Why is there a space leak here? (fwd)
Malcolm Wallace
Malcolm.Wallace@cs.york.ac.uk
Thu, 7 Jun 2001 12:11:12 +0100
Hi Claus,
I've had a look at this example in GHood, and you are right, nhc98
does seem to create several copies of v-in.
> import Observe
>
> foo1 m
> = take m (observe "v-out" v)
> where
> v = 1 : concat (map triple (observe "v-in" v))
> triple x = [x,x,x]
>
> main = printO $ (foo1 100::[Int])
> Perhaps Malcolm can explain what nhc98 does with this example?
At a guess, I think the answer lies in lambda-lifting.

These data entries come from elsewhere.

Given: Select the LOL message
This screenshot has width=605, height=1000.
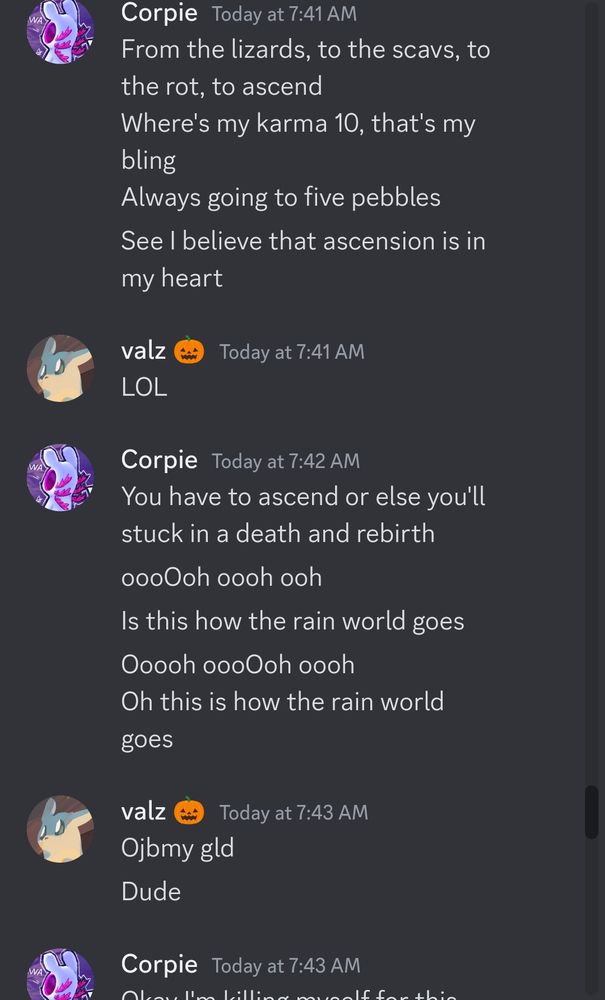Looking at the screenshot, I should 144,387.
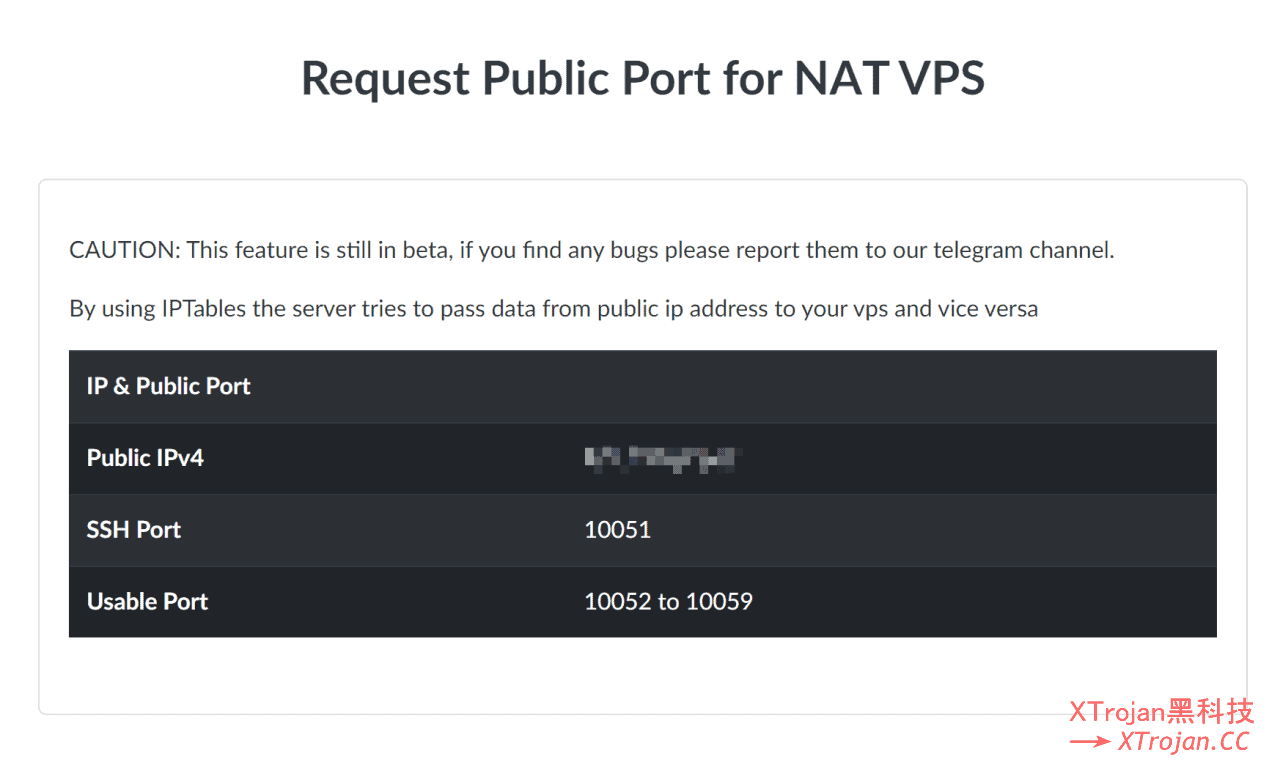This screenshot has width=1280, height=762.
Task: Click the CAUTION beta warning line
Action: pyautogui.click(x=590, y=250)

nhc98 -c Leak.hs +CTS -lift -CTS
shows this code for `v' (reformatted a little to make it easier to read):
Main.Prelude.173.v = \ v223 v224 ->
Prelude.:
(Prelude._apply1 (Prelude.fromInteger v223) 1L)
(Prelude._apply1
(Prelude.concat)
(Prelude.map (Main.Prelude.174.triple)
(Observe.observe (Observe.Observable.Prelude.[] v224)
(LAMBDA225)
(Prelude._apply2
(Main.Prelude.173.v) v223 v224))))
v takes two arguments; v223 represents the numeric dictionary, and
v224 the Observer dictionary. The recursive reference to v is not
a cyclic pointer to a constant structure, but actually a function call.

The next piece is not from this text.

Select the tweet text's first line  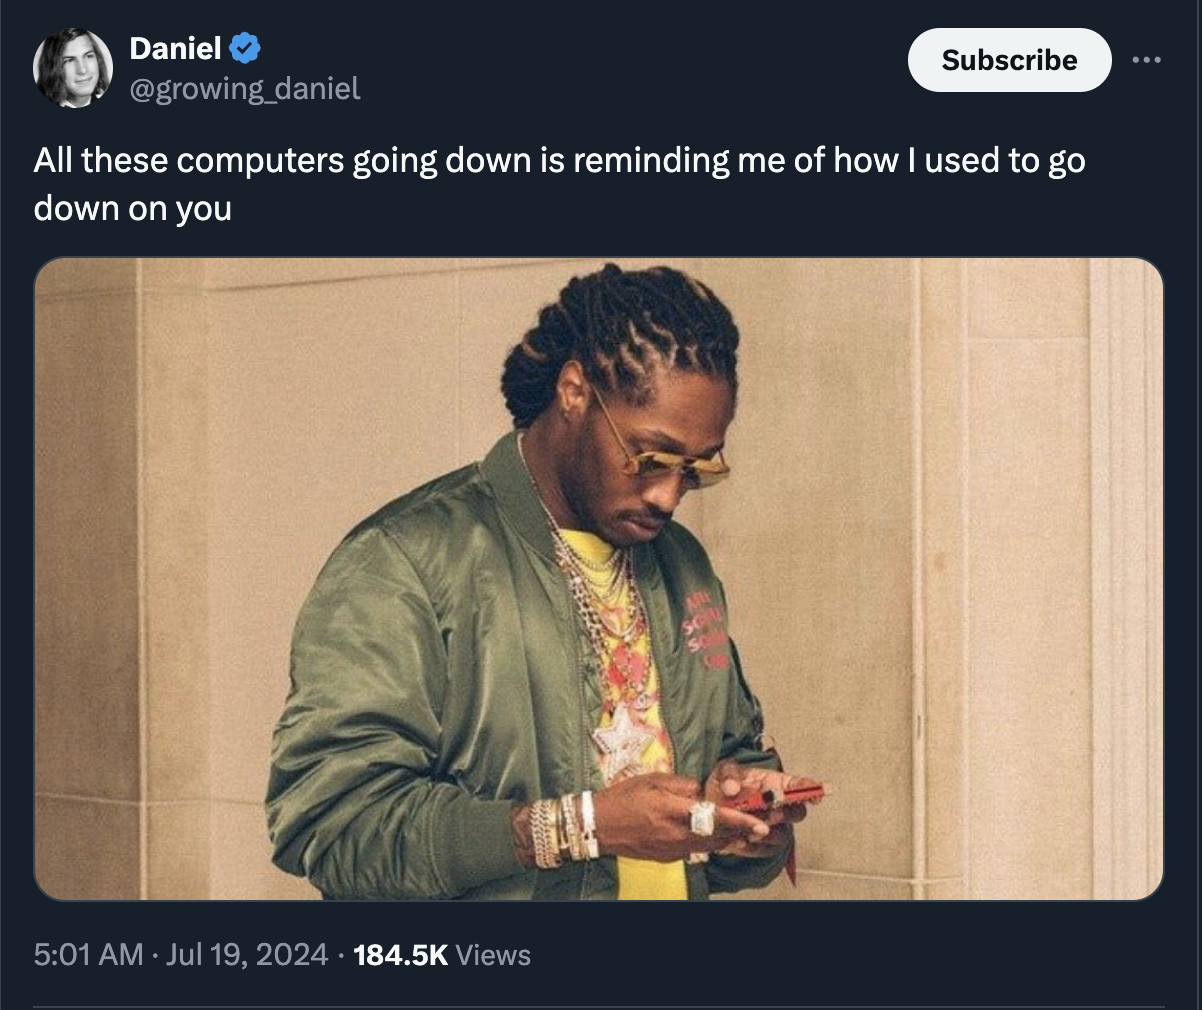point(559,160)
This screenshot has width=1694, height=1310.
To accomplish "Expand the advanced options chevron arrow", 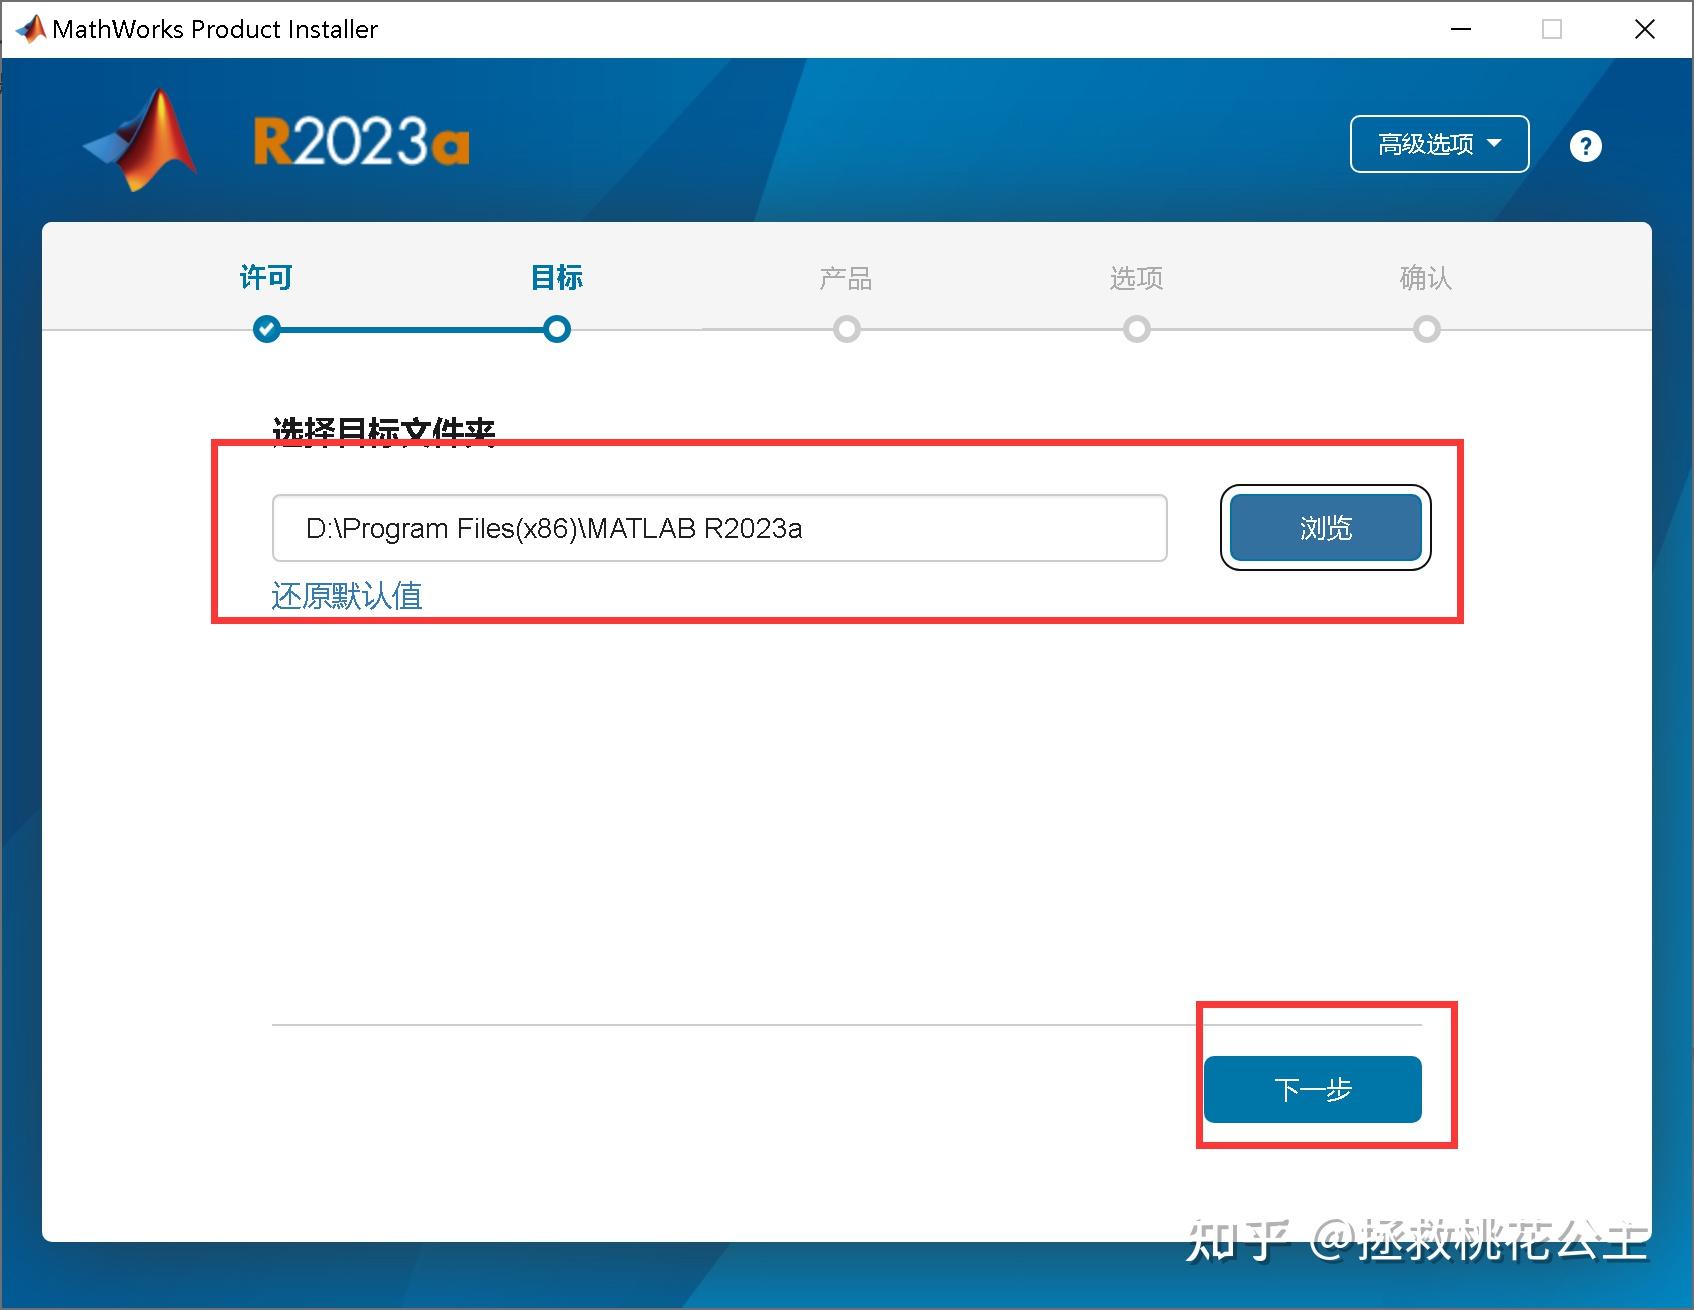I will [x=1495, y=143].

I believe the real culprit is that nhc98 does not implement the
monomorphism restriction. IIRC, the DMR applies to every group
of simple pattern bindings at the same let-bound scope, not just
the top-level, so really we ought to default-away the dictionaries,
which would solve this particular space oddity.